L’énergie nucléaire, une énergie complémentaire ?

L’urgence du réchauffement climatique nous impose donc de revoir en profondeur notre système de production énergétique afin de réduire son bilan carbone et dans le meilleur des cas, de nous défaire une fois pour toute de l’emprise des énergies fossiles les plus polluantes. La loi française de transition énergétique porte par exemple la part des énergies renouvelables à 40% de la production d’électricité en 2030 et réaffirme ainsi la nécessité de poursuivre l’effort d’investissement et d’innovation pour en assurer le développement.

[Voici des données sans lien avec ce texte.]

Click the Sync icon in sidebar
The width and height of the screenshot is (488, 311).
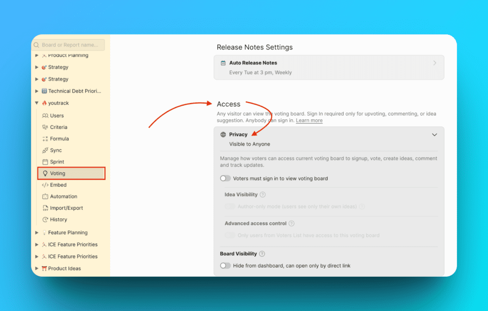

Difficile de savoir pour autant si le développement croissant de ces énergies, aussi prometteuses soit-elles, sera véritablement suffisant dans les années à venir pour se substituer aux combustibles fossiles et assumer à elles-seules les exigences de notre système de production énergétique sans l’aide d’aucune énergie de complément. Malgré des tarifs de plus en plus compétitifs, les énergies renouvelables, de par leur coût de production encore élevé et leur caractère intermittent, restent liées au développement de nouvelles technologies efficientes en matière de stockage de l’électricité, et l’état actuel des connaissances ne permet pas de dépasser les conséquences de cette intermittence sur la stabilité et la sécurité du réseau d’approvisionnement.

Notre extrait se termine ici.